CrowdStrike Falcon for Units

UM-Ann Arbor, UM-Dearborn, and UM-Flint use CrowdStrike Falcon for enhanced endpoint protection. All U-M owned systems (Windows, macOS, and Linux operating systems, whether workstations or servers) should have CrowdStrike Falcon installed.

CrowdStrike Falcon helps meet the obligations listed in Information Security (SPG 601.27). See in particular 1B. Protection of Data and Information Assets, which states, "The university will optimize its ability to protect institutional data, systems, resources, and services from unauthorized access and other threats or attacks that could potentially result in harm to the university or to members of the university community."

Falcon helps IT staff respond quickly to advanced attacks, both those that use “malware” (malicious programs specifically designed to steal information) and those that do not use malware but instead use stolen credentials to move around a network and steal data. It protects research, administrative data and other sensitive data across the university.

If you have questions about use of CrowdStrike Falcon on a unit-managed computer or server, contact your unit's Security Unit Liaison (SUL).

Falcon Administration in Your Unit

Falcon at U-M uses a multi-tenant structure. ITS Information Assurance (IA) acts as the top-level administrator of Falcon, with sub-tenants that allow unit IT to help administer Falcon on their own unit's systems as needed. The MiWorkspace team administers the MiWorkspace sub-tenant. The MiServer sub-tenant is also administered by ITS.

Units are responsible for deploying Falcon on unit systems and having plans and processes in place to support deployment in an ongoing manner.

Falcon administrators in ITS and in U-M units use the Falcon console to investigate and remediate issues. Administrators of separate sub-tenants see only their own tenant(s).

Becoming a Falcon Administrator

CrowdStrike Falcon console accounts are available to unit staff who have an IT security role and who will be monitoring and responding to threat detections. The SUL for a unit can request console access for these staff members by submitting an Enhanced Endpoint Protection ticket to the ITS Service Center.

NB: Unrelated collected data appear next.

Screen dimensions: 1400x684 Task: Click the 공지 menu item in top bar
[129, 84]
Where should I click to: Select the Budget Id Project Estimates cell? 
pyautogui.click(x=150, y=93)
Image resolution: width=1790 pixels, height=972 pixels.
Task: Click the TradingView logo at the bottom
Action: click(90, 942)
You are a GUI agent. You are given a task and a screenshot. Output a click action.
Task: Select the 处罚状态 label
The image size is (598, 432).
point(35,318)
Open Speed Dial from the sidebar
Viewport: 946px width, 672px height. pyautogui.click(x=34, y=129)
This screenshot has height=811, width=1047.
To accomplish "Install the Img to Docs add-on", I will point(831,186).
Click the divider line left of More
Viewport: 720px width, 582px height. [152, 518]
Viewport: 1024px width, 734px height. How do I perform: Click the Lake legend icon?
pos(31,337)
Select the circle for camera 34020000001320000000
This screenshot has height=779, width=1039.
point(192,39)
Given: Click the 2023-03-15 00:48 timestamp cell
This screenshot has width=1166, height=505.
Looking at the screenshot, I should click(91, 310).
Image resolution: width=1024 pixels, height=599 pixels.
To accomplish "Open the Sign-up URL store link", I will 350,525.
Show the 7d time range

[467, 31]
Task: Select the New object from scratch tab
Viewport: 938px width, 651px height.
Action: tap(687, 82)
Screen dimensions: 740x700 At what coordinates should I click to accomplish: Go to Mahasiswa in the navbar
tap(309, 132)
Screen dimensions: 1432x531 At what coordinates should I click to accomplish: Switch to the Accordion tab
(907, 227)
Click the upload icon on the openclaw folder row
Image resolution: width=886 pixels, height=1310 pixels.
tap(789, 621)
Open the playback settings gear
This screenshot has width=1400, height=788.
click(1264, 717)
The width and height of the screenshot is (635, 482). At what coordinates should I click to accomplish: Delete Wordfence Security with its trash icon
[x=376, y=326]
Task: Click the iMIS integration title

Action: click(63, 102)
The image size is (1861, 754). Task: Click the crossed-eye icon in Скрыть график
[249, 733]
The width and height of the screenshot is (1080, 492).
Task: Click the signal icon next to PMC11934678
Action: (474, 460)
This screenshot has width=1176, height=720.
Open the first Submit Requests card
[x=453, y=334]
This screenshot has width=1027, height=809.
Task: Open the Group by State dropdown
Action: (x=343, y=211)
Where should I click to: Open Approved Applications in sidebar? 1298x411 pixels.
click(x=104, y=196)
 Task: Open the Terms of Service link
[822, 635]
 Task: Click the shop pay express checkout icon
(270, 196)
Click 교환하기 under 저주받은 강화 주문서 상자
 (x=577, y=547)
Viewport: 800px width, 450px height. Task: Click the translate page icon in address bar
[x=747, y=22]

Support for U-M Falcon Administrators

Falcon administrators have access to a library of resources provided by CrowdStrike through its support portal. ITS IA stands ready to work with unit IT staff to ensure as many systems as possible are protected and to answer questions about Falcon administration.

For details about accessing the CrowdStrike Support Portal and more, see Support for CrowdStrike Falcon Administrators (access limited to Falcon administrators and Security Unit Liaisons).

See CrowdStrike Falcon Installation and Sensor Tagging for information specific to installing and tagging systems at U-M as well as how sensors are updated (access limited to Falcon administrators and Security Unit Liaisons). It is important that all systems are properly tagged within the Crowdstrike Falcon console.  It is recommended that this is done during installation of the agent, however it can be done manually afterwards.

Falcon Exception Process

It may not be possible to install and run CrowdStrike Falcon on all U-M owned systems, due to technical and/or operational limitations. Examples of devices where it may not be possible to install and run CrowdStrike Falcon include:

  • Network appliances (e.g. NAS)
  • IOT devices
  • Devices running Incompatible operating systems (e.g. VMWare ESX, FeeBSD, etc.).

Exception requests can be submitted using this form.

Not for Use on Personal Devices

CrowdStrike Falcon is licensed only for use on UM-owned systems and will not be installed on personal computers.